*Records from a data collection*
* * * * *
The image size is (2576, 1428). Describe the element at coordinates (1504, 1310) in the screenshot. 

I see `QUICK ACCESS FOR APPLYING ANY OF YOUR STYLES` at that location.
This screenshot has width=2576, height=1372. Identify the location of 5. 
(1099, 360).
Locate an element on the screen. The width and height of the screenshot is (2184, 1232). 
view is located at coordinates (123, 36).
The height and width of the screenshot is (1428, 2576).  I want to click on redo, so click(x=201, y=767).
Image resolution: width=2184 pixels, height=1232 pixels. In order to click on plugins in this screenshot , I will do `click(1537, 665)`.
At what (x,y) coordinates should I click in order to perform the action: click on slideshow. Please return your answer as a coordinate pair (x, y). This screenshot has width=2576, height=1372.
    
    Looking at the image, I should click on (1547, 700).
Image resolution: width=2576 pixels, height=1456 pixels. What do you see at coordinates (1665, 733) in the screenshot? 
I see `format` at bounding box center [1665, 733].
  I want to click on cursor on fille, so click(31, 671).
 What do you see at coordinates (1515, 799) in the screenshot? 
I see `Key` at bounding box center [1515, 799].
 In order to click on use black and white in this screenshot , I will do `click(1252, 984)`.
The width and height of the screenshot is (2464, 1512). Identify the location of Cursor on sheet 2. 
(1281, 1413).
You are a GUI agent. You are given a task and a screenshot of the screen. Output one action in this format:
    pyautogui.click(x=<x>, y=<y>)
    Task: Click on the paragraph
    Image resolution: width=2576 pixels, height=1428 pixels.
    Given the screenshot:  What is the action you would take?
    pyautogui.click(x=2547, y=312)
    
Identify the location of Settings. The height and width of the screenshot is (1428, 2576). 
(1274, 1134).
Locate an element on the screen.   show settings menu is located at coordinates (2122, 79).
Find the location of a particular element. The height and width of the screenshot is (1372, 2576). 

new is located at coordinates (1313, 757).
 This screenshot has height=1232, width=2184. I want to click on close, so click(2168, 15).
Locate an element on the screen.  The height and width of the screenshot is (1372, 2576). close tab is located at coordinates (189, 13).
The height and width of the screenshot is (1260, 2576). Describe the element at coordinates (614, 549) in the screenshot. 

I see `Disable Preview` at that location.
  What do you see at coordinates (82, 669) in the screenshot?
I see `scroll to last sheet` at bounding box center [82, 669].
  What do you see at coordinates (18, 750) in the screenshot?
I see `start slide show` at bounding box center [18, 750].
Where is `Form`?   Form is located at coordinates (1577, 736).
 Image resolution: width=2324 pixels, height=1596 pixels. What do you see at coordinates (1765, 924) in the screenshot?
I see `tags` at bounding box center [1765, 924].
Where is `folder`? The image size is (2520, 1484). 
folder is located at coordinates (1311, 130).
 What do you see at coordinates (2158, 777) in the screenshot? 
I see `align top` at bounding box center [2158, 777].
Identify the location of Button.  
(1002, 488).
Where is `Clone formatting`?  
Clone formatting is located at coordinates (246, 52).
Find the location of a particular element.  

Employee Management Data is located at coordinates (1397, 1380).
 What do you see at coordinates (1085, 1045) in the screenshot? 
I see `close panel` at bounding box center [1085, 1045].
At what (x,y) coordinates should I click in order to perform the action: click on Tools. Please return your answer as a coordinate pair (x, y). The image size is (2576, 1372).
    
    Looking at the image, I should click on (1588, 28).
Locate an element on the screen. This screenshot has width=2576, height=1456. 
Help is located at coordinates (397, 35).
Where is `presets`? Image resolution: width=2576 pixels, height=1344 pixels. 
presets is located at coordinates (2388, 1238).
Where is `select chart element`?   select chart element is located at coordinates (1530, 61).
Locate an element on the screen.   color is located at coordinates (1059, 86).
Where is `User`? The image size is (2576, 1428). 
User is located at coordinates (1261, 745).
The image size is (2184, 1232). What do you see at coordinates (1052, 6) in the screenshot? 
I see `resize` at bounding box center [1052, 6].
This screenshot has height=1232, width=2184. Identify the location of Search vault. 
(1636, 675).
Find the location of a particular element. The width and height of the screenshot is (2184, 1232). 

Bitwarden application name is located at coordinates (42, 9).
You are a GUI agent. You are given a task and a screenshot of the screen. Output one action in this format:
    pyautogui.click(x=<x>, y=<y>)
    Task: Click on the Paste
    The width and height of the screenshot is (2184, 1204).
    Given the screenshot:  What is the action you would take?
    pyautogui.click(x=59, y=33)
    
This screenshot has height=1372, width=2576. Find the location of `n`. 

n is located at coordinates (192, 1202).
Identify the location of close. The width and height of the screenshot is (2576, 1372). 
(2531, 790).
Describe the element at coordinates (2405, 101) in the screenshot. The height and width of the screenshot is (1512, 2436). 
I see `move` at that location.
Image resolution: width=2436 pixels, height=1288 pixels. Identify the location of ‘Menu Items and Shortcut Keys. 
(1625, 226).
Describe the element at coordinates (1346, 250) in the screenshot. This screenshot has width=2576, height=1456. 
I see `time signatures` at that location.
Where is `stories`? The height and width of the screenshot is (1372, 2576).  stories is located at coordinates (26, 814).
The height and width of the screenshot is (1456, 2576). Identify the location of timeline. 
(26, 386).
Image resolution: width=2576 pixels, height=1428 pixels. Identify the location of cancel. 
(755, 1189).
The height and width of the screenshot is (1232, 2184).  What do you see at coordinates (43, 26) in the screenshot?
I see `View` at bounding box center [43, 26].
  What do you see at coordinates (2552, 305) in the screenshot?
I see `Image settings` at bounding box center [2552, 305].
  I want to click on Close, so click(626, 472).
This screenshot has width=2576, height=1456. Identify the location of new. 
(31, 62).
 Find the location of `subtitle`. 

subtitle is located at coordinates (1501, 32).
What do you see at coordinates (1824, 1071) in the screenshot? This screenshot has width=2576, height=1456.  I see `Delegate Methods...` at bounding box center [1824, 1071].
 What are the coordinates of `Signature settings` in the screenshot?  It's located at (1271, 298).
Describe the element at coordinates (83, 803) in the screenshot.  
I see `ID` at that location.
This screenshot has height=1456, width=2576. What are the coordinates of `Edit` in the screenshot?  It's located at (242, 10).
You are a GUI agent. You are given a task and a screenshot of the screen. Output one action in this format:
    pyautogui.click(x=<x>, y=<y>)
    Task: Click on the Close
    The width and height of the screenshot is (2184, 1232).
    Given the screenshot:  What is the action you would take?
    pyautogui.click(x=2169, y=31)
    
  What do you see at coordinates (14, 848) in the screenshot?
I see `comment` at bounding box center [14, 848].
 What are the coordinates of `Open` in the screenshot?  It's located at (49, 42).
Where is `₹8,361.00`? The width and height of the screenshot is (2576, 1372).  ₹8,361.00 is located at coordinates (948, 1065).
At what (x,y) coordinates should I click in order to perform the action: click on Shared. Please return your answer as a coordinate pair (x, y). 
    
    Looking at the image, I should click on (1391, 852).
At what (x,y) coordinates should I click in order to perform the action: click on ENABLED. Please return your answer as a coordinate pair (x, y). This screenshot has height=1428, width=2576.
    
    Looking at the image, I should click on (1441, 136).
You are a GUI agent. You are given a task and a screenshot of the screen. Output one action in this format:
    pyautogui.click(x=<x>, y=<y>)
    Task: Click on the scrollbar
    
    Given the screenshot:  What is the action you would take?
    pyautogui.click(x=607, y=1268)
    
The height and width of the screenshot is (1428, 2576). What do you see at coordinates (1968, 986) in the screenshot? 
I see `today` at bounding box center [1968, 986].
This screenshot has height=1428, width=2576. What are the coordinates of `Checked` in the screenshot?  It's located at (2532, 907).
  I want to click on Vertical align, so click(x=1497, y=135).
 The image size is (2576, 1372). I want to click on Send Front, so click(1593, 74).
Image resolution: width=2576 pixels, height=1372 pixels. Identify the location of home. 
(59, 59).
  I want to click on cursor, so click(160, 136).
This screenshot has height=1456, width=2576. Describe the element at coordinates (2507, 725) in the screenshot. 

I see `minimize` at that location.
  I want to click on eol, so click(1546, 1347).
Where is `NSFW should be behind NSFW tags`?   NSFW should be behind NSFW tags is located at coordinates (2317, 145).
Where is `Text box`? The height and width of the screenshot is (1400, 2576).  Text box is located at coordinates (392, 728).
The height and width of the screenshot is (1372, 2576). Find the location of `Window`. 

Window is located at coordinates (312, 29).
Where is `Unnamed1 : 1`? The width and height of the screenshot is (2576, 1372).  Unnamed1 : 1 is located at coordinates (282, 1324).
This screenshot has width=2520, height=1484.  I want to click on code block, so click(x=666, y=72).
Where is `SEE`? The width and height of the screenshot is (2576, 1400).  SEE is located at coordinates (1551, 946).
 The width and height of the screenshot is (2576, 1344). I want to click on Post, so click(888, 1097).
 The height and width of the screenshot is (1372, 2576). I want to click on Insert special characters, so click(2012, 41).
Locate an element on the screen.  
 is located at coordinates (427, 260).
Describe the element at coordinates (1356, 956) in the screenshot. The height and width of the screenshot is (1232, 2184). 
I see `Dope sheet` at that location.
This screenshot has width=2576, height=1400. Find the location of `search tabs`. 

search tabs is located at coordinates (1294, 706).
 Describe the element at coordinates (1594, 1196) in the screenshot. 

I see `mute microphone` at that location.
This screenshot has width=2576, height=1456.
* * * * *
*What is expected*
Starting at the top of the listing and ending at the line containing "so click(x=201, y=767).", arrange each line as a row of a Markdown table with the columns Row and Line. Skip blank lines, and put the row's number under Row and its text under Line.

*Result*
| Row | Line |
|---|---|
| 1 | The image size is (2576, 1428). Describe the element at coordinates (1504, 1310) in the screenshot.  |
| 2 | I see `QUICK ACCESS FOR APPLYING ANY OF YOUR STYLES` at that location. |
| 3 | This screenshot has width=2576, height=1372. Identify the location of 5.  |
| 4 | (1099, 360). |
| 5 | Locate an element on the screen. The width and height of the screenshot is (2184, 1232).  |
| 6 | view is located at coordinates (123, 36). |
| 7 | The height and width of the screenshot is (1428, 2576).  I want to click on redo, so click(x=201, y=767). |